Modern Additions to the Seder Plate
Passover offers a variety of opportunities to infuse our holiday celebrations with social justice themes. Here are a few modern additions to consider adding to your table:
- Miriam's Cup: This new custom celebrates Miriam’s role in the deliverance from slavery and her help throughout the wandering in the wilderness. A cup of water is placed next to Elijah's cup to symbolise Miriam's role in the redemption from slavery. With this new custom, we recognise that women have always been – and continue to be – integral to the continued survival of the Jewish community.

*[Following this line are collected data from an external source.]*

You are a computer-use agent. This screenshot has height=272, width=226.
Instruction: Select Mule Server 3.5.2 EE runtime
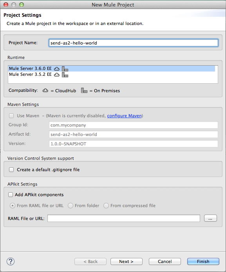coord(112,74)
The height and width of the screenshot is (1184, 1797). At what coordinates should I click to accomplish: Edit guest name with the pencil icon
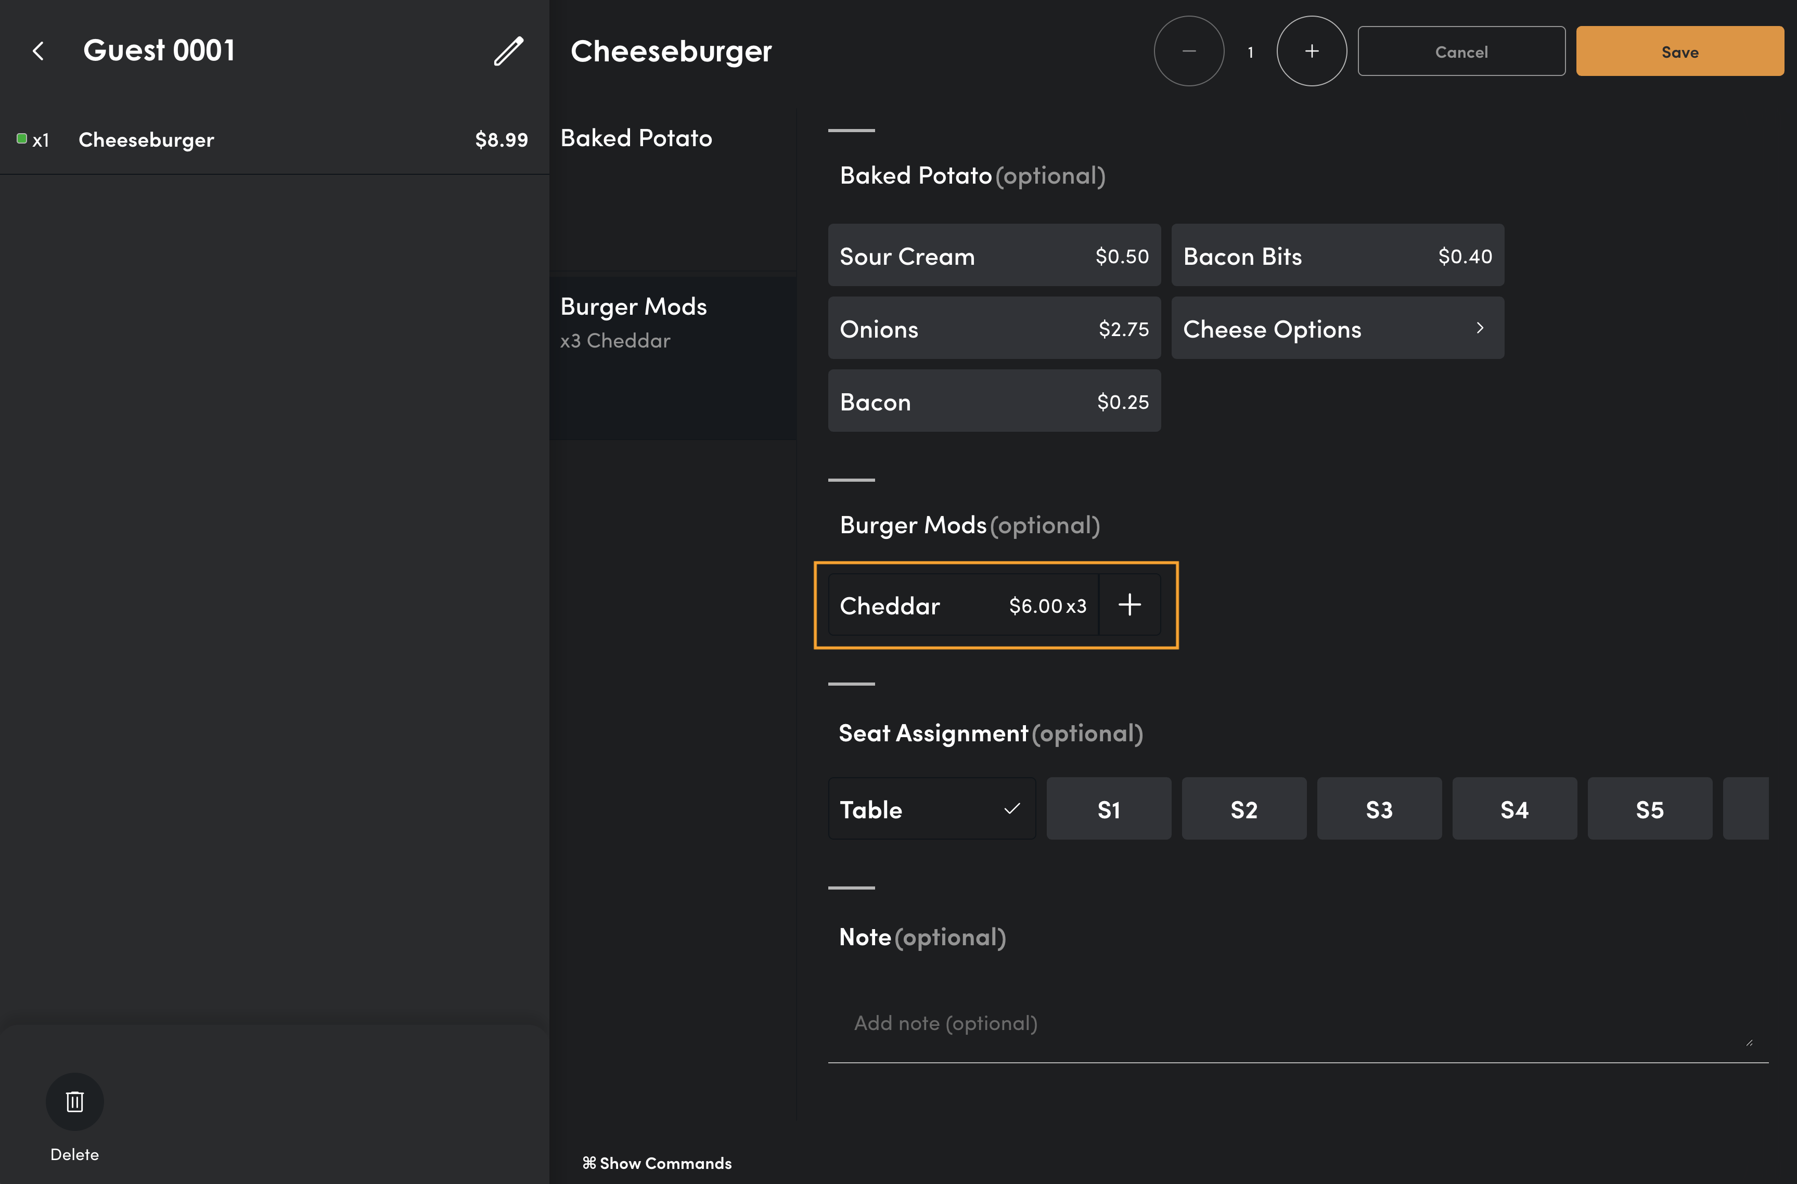tap(508, 51)
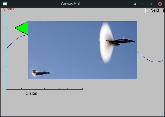This screenshot has width=165, height=117.
Task: Click the right end tick of x axis
Action: (x=83, y=89)
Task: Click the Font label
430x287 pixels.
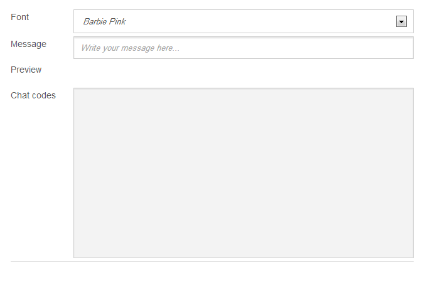Action: click(x=19, y=17)
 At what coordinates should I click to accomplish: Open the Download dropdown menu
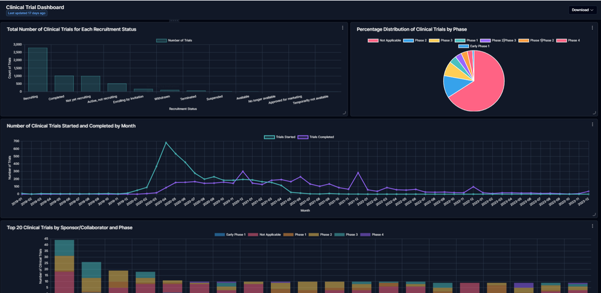582,10
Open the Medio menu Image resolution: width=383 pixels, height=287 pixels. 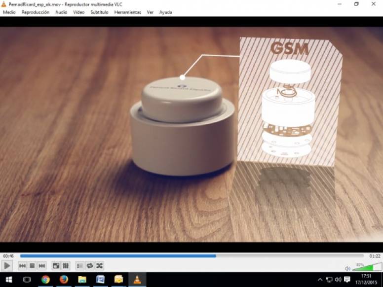[x=9, y=12]
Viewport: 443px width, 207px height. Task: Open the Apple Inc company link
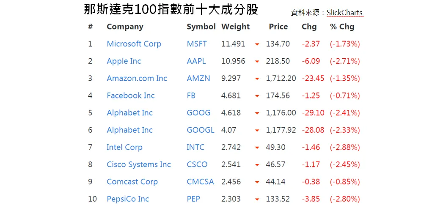pyautogui.click(x=124, y=61)
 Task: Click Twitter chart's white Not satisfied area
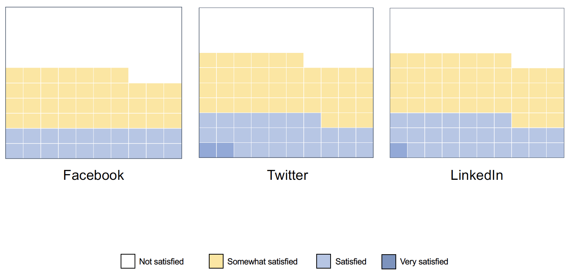pos(286,30)
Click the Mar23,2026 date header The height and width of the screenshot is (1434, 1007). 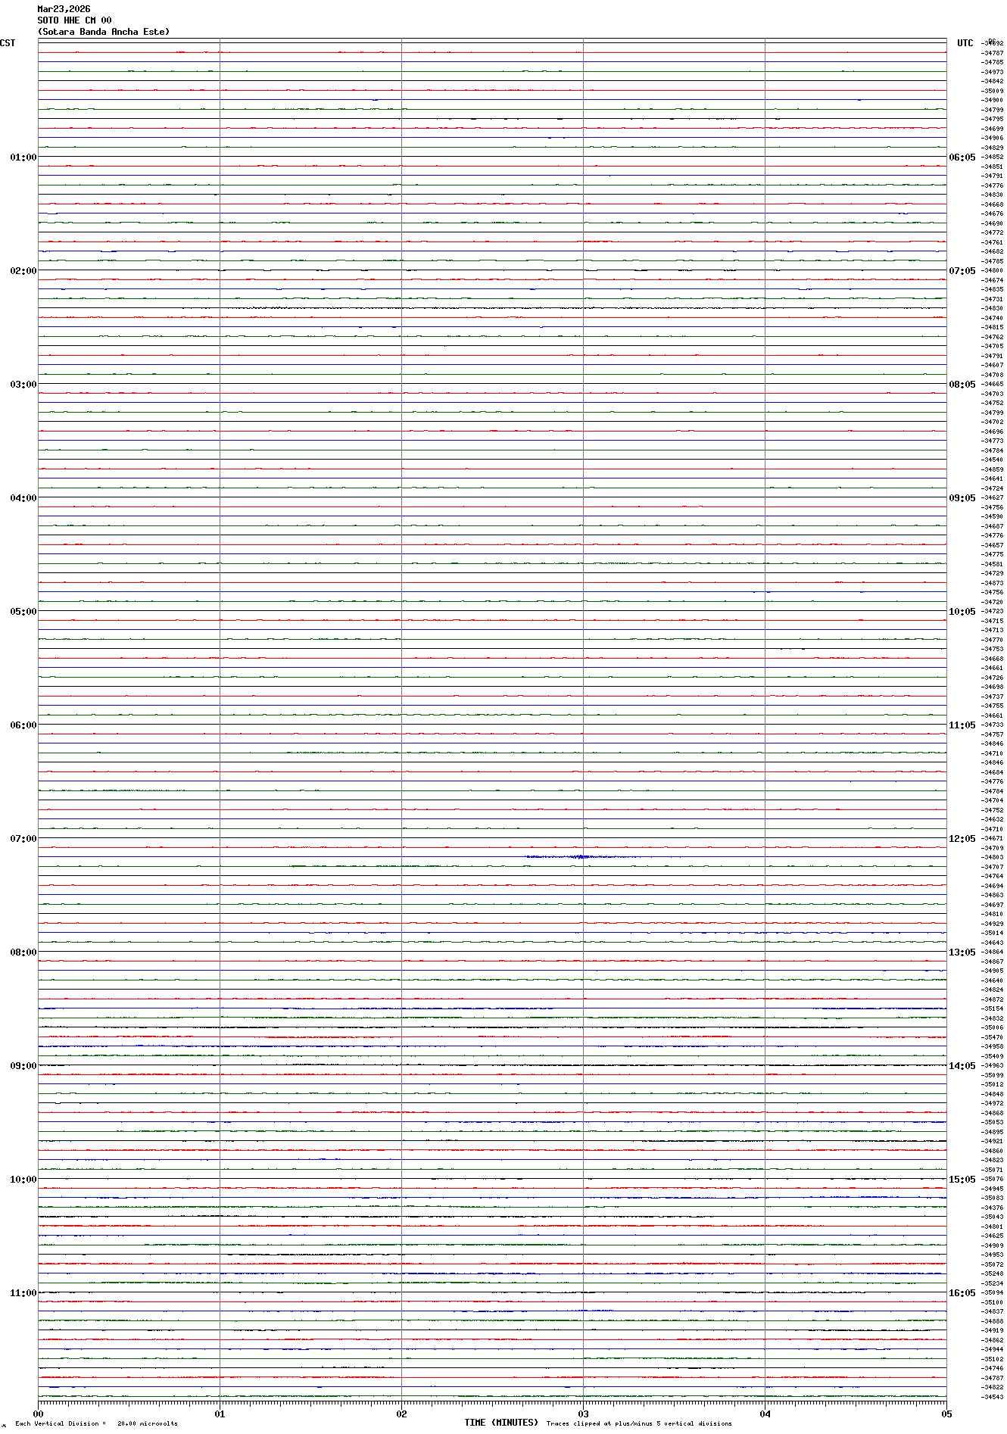[64, 9]
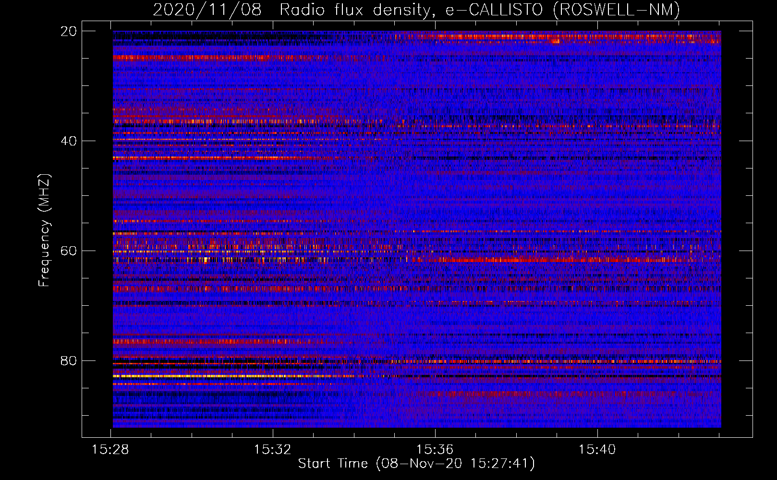Jump to the 15:36 time tick label
This screenshot has height=480, width=777.
coord(435,450)
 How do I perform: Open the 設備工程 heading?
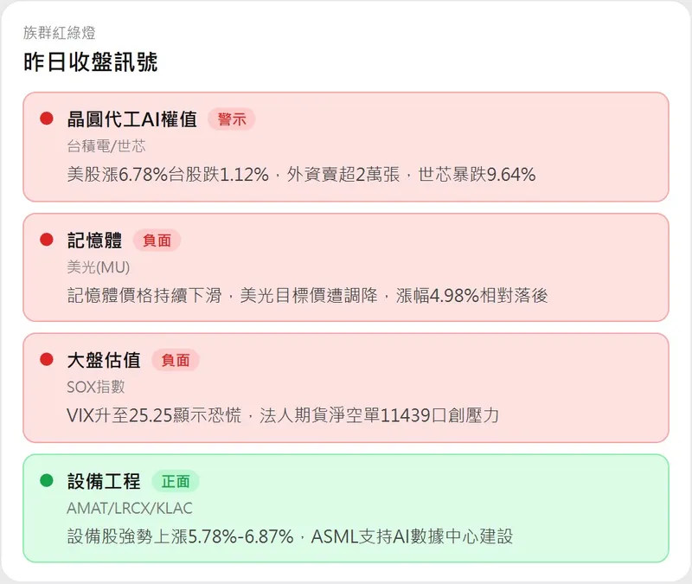104,480
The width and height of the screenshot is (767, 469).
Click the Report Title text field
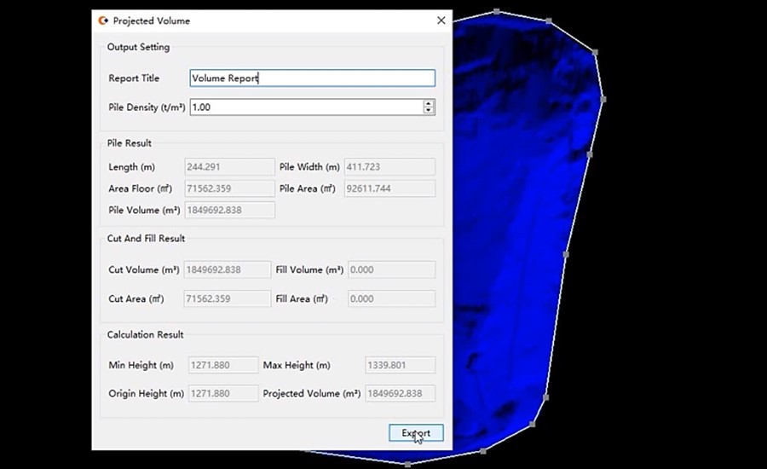click(x=312, y=78)
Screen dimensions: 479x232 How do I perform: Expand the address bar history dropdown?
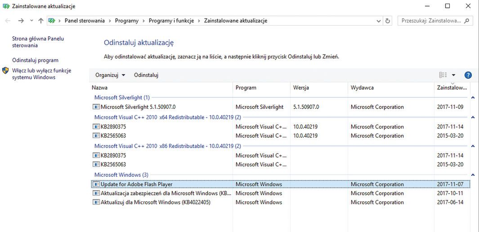point(379,21)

- Orange: Many families and congregations have begun adding an orange to the Seder plate as a way of acknowledging the role of people who feel marginalised within the Jewish community. Professor Susannah Heschel explains that in the 1980’s, feminists at Oberlin College placed a crust of bread on the Seder plate, saying, “There's as much room for a lesbian in Judaism as there is for a crust of bread on the seder plate.” Heschel adapted this practice, placing an orange on her family's seder plate and asking each attendee to take a segment of the orange, make the blessing over fruit, and eat it as a gesture of solidarity with LGBTQ Jews and others who are marginalised within the Jewish community. They spit out the orange seeds, which were said to represent homophobia.
- Potato: In 1991, Israel launched Operation Solomon, a covert plan to bring Ethiopian Jews to the Holy Land. When these famished, downtrodden Jews arrived in Israel, many were so hungry and ill that they were unable to digest substantial food. Israeli doctors fed these new immigrants simple boiled potatoes and rice until their systems could take more food. This addition honours a wondrous exodus in our own time, from Ethiopia to Israel.
- Fair Trade Chocolate or Cocoa Beans: The fair trade movement promotes economic partnerships based on equality, justice and sustainable environmental practices. Fair Trade certified chocolate and coca beans are grown under standards that prohibit the use of forced labour. They can be included on the seder plate to remind us that although we escaped from slavery in Egypt, forced labour is still very much an issue today.
What modern traditions has your family or congregation integrated into your seder ? Will you be including a Miriam’s Cup, potato, orange, or fair trade products in next year’s Passover celebration?